I think the church in general is hurting, we are so caught up in trying to please people in the world that we are forgetting to preach/teach gospel- even if it offends. I am not referring to all churches but many and if we are not completely surrendering to the Lord than who are we surrendering to- the world? We can argue all day over what style our church should be implementing but in the end it pointless and does nothing but cause dimension in the church. Paul lays it out there, exactly what our church should look like. If I could sum it up, I do it like this ‘We need to be open to allowing the Holy Spirit to move in our church without any restrictions! No matter what denomination you are.
Don’t believe me? Pick up the bible and read it for yourself. The Holy Spirit is the most vital gifts he gives us now and we shut him out of our lives because we are afraid of what he may do.
I have had this weight on my shoulder of not wanting anything but Gods word. I don’t want extra workbooks I just want to pick up my bible and dig in, praying that God will reveal to me what he desires for my life, my family’s life.

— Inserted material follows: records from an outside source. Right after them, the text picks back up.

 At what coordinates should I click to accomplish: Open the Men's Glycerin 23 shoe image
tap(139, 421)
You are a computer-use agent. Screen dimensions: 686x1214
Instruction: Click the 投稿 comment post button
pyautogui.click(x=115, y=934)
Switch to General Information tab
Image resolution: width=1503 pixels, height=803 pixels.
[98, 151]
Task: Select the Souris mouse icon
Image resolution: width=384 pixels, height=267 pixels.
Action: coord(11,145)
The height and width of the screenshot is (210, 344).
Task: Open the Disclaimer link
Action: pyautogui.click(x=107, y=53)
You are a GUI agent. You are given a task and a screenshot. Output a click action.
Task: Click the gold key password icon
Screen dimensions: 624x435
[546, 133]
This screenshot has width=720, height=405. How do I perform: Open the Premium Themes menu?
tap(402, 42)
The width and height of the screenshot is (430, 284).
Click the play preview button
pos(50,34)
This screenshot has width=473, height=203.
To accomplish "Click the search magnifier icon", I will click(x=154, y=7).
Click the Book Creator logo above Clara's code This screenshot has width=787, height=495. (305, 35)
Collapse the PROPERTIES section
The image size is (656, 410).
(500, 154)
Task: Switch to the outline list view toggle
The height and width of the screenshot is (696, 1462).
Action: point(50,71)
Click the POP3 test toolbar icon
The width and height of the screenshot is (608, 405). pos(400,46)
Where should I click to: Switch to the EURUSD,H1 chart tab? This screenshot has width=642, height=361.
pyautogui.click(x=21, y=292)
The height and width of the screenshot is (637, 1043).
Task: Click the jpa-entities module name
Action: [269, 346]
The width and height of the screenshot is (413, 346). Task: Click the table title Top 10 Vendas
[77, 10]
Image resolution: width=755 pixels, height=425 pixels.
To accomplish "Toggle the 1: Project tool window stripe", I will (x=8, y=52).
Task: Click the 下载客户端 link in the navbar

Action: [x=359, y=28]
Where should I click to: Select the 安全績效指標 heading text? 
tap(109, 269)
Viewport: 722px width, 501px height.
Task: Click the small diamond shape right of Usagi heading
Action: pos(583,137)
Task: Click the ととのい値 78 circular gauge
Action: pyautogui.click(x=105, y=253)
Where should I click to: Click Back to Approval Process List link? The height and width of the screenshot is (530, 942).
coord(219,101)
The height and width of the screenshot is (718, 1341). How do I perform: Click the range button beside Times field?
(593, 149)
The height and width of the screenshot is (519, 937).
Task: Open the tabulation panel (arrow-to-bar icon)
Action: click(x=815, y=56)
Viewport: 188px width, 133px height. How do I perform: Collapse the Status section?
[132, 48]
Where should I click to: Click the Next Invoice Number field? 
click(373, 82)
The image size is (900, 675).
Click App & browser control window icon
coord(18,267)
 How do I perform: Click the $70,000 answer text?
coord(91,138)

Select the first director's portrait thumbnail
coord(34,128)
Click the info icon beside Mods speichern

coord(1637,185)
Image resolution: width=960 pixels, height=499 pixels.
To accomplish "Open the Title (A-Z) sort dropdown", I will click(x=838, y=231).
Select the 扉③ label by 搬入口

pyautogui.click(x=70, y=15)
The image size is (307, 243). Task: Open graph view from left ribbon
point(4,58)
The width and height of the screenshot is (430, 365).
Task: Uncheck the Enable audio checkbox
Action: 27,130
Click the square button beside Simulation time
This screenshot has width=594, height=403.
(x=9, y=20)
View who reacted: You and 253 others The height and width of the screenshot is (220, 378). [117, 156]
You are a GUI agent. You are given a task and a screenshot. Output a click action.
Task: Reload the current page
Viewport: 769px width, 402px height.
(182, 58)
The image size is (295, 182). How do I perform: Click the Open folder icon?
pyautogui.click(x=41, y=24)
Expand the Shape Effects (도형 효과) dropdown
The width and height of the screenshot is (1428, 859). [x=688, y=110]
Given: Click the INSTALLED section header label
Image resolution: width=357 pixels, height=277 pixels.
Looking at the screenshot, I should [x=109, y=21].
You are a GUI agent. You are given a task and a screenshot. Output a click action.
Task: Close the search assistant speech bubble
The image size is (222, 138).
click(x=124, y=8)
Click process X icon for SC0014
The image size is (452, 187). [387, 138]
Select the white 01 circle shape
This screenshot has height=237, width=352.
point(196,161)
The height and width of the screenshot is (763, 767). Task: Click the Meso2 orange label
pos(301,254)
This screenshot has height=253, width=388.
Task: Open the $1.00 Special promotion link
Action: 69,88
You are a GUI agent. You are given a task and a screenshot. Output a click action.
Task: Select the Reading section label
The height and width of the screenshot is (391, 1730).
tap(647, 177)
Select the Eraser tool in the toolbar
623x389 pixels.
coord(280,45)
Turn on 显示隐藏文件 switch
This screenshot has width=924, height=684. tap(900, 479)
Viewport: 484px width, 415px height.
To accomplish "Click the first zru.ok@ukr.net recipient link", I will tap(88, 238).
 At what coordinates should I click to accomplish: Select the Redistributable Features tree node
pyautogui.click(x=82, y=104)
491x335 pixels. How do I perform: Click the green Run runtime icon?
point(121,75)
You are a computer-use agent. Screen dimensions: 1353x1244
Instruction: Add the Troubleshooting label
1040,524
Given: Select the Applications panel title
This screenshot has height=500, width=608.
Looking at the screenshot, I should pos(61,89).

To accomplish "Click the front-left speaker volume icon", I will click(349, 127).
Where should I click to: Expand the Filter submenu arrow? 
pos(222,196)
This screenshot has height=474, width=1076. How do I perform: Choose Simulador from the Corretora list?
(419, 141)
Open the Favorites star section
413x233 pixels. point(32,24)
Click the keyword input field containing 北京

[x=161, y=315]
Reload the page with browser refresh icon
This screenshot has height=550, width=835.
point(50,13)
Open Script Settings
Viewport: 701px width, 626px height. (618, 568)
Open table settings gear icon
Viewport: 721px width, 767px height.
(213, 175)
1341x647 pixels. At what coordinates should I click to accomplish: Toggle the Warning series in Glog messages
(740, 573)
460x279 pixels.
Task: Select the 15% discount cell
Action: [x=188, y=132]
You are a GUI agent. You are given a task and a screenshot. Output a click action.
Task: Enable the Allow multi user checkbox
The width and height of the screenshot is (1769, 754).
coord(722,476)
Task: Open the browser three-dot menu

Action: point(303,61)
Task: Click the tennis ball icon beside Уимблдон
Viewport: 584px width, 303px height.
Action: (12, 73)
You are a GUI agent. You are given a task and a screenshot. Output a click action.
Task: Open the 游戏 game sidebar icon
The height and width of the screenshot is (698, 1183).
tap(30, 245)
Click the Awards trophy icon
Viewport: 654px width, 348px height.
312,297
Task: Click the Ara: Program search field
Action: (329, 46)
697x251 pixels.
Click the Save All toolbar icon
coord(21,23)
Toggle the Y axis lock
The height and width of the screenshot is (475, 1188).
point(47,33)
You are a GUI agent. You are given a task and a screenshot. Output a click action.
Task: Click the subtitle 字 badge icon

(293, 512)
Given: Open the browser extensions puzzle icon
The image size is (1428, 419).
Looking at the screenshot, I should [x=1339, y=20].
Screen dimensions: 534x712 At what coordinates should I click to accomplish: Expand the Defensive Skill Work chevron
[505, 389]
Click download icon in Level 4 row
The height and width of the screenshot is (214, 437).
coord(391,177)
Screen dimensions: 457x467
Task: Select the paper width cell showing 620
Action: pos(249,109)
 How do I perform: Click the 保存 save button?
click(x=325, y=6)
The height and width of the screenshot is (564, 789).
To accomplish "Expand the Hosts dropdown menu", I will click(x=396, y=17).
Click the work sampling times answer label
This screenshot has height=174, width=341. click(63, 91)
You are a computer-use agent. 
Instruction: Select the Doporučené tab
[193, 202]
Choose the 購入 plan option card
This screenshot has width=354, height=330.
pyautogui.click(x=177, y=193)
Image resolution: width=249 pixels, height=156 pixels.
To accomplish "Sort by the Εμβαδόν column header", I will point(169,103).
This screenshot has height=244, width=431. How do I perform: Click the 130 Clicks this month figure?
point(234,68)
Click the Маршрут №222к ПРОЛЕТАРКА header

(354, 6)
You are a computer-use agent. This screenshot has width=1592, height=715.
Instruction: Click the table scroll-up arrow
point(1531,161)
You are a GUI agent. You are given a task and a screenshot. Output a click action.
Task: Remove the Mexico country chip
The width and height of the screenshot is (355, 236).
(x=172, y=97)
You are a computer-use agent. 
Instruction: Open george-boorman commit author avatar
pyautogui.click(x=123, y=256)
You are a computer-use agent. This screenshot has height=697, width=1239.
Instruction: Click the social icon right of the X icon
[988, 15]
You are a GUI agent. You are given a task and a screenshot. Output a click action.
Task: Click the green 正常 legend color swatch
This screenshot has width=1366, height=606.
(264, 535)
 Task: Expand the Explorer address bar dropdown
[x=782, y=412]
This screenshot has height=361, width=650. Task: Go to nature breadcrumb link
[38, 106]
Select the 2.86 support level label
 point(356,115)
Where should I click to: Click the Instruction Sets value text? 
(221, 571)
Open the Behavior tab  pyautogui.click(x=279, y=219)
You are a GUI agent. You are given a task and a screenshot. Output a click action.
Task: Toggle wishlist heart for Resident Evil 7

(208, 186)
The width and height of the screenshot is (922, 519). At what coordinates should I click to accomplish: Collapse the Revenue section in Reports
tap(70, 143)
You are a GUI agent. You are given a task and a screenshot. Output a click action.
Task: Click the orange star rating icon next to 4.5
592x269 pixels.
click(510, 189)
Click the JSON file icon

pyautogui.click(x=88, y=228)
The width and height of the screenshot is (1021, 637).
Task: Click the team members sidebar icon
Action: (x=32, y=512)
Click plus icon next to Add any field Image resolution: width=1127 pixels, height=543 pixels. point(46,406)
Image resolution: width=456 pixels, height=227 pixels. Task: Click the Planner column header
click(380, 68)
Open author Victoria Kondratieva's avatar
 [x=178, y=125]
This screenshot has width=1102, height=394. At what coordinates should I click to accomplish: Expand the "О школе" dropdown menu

This has become my daily prayer from Francis Chan’s Book The Forgotten God, page 37, “I want to consistently live with an awareness of His strength. I want to be different today from yesterday as the fruit of the Spirit becomes more manifest in me. I want to live so that I am truly submitted to the Spirit’s leading on a daily basis. Christ said it is better for us that the Spirit came, and I want to live like I know that is true. I don’t want to keep crawling when I have the ability TO FLY.” (All caps on fly is my emphasis.) AMEN~

My prayer and the church of God’s prayer, may the Holy Spirit be free to run wild in our lives.